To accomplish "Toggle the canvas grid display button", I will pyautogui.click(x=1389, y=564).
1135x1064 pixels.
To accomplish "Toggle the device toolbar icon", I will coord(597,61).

┄┄┄┄┄┄┄┄┄┄

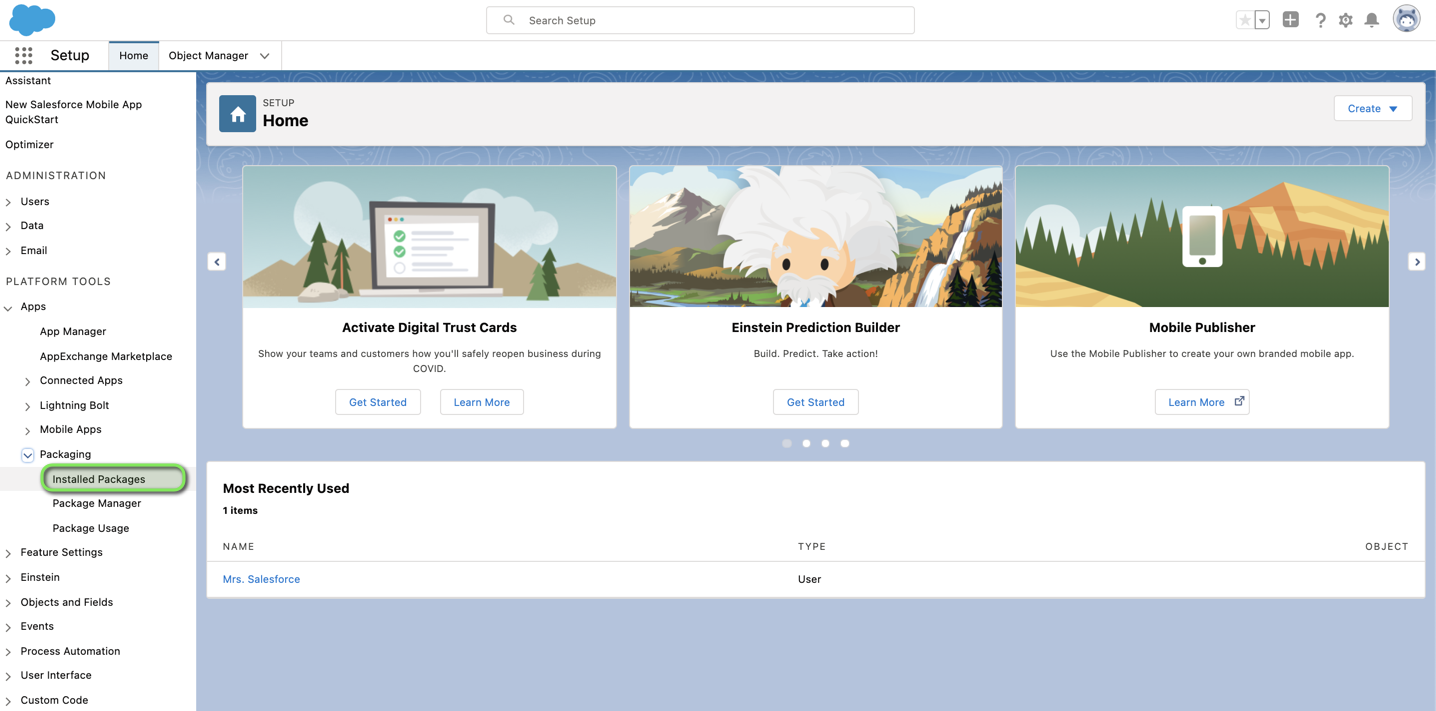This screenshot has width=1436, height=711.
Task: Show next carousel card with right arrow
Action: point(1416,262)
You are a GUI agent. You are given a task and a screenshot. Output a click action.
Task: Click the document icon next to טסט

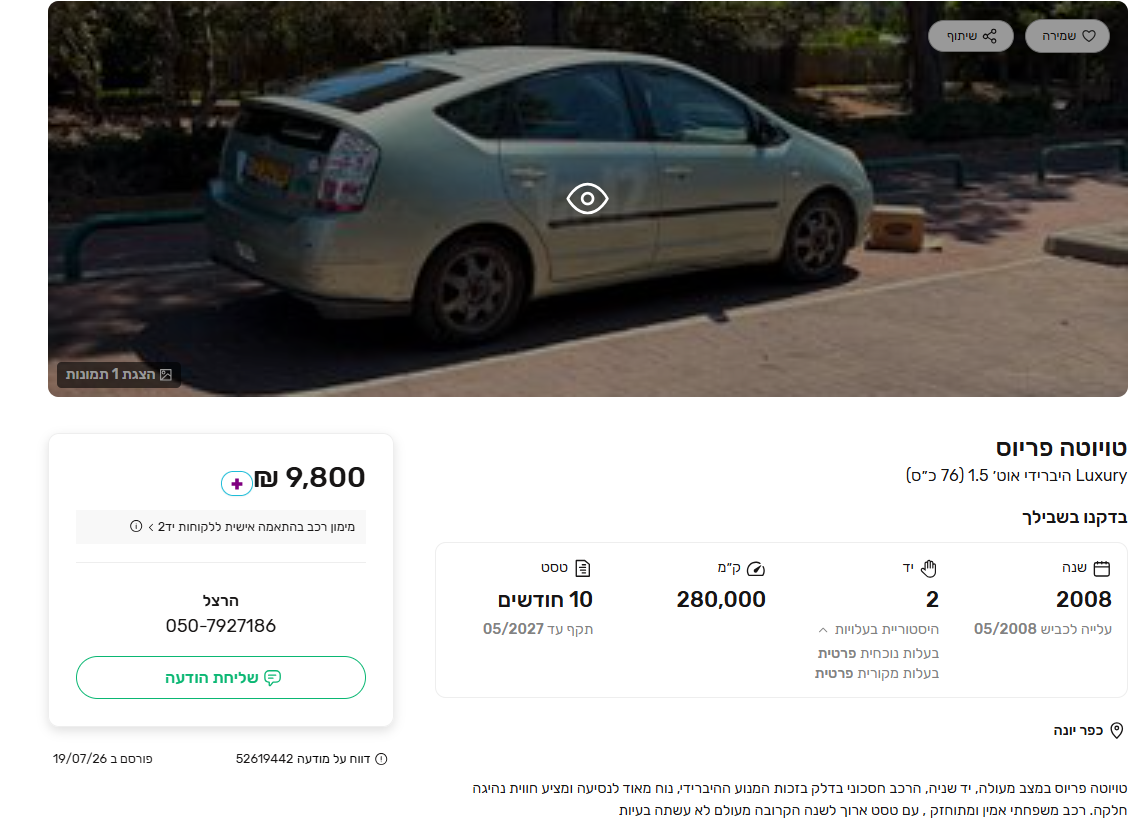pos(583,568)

┄┄┄┄┄┄┄┄┄┄

# Written exercise
Rewrite only the lines starting at the one that contains "will pyautogui.click(x=1389, y=564)." and ending at the one that contains "I will coord(597,61).". Replace "Toggle" with "Switch" and leave everything else as it is.

# Reply
To accomplish "Switch the canvas grid display button", I will pyautogui.click(x=1389, y=564).
1135x1064 pixels.
To accomplish "Switch the device toolbar icon", I will coord(597,61).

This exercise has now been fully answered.